Nos gouvernements tendent à exclure, voire à diaboliser, une partie de l’électorat. Ce phénomène, combiné à des dissensions internes qui les paralysent, conduit à des bouffées de colère qui prennent la forme de tentatives de coups d’État.
  • La Commune. La commune ressemble à un règlement de comptes, qui serait à la fois une guerre de religion et une sorte d’expiation de la défaite de 70 (comme en 1940 ?). Paris est évacué, puis ce qui reste de sa population est massacré. Début de notre tradition de l’affrontement sectaire ? À noter qu’un troisième parti, les radicaux,  a essayé de jouer les médiateurs entre les adversaires. Débarrassé de son aile gauche, il va désormais pouvoir dominer la politique française.

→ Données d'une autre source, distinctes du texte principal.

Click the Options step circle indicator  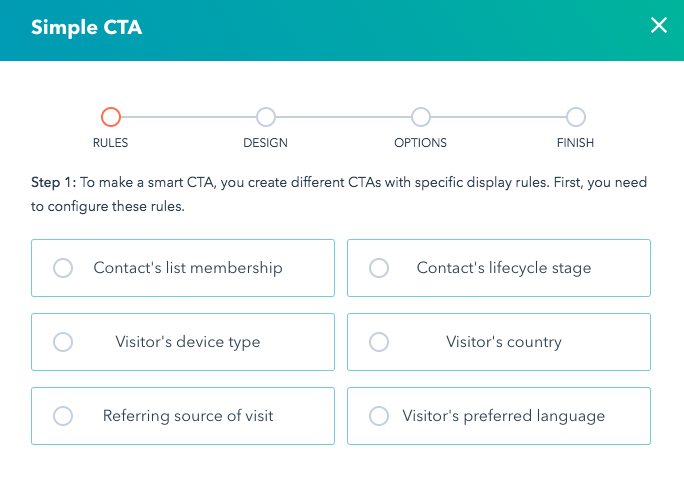420,117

  • 16 mai 1877. 1877 semble être la réelle naissance de la 3ème République, et la défaite finale de la monarchie. Le 16 mai s’affrontent Mac Mahon, président de la République et orléaniste, et la chambre, de gauche. C’est elle qui gagne. La gauche aura une majorité durable. Mais, si ses partis  parviennent à s’allier pour gagner les élections, ils se haïssent trop pour pouvoir gouverner. Ce qui conduit à un régime faible, et à une droite qui se sent minorité opprimée, et qui est prête à tous les coups tordus.
  • Le Boulangisme. La République ayant fait des exclus, en 1887, ils vont tenter de se venger. Ils trouvent dans le général Boulanger le chef charismatique dont ils ont besoin. Mais il ne sera pas à la hauteur de l’événement. Début des mouvements de masse et populistes.
  • L’affaire Dreyfus. En France, il est normal d’être antisémite, mais pas de condamner un innocent. C’est peut être ce qu’il faut retenir de l’affaire Dreyfus. C’est aussi la naissance, et la première victoire, des « intellectuels ». Mais c’est certainement la droiture de quelques officiers de l’armée qui mérite d’être remarquée.
  • 6 février 34. Les forces coalisées d’une droite revancharde et du PC profitent de l’affaire Stavisky pour attaquer un gouvernement de gauche dysfonctionnel, mais soutenu par le peuple. Ça ne marche pas mais cela conduit à une forme de guerre civile larvée et suicidaire. La gauche prétextera d’une lutte contre le fascisme, qu’elle croit français, pour ne pas apporter les réformes nécessaires au gouvernement, et ignorer la montée du nazisme.
  • 10 juillet 40. Paul Reynaud aurait pu être l’homme de la situation. Mais il manque de souffle. Pétain et surtout Laval profitent de l’éternelle faiblesse du régime pour faire un coup d’État et imposer leur vision médiocre, et revancharde, du monde.
  • 13 mai 58. Guerre d’Algérie. Cette fois-ci l’armée se croit une mission, elle aussi a des comptes à régler. Le gouvernement en place, comme d’habitude, est trop divisé pour pouvoir réagir. De Gaulle arrive, transforme la constitution, et règle le problème, endémique, d’instabilité gouvernementale.
  • Mai 68. Mai 68 est l’histoire d’une sorte de baby boom étudiant mondial, mais qui, en France, va, en se heurtant à la rigidité de la société gaulliste, exploser.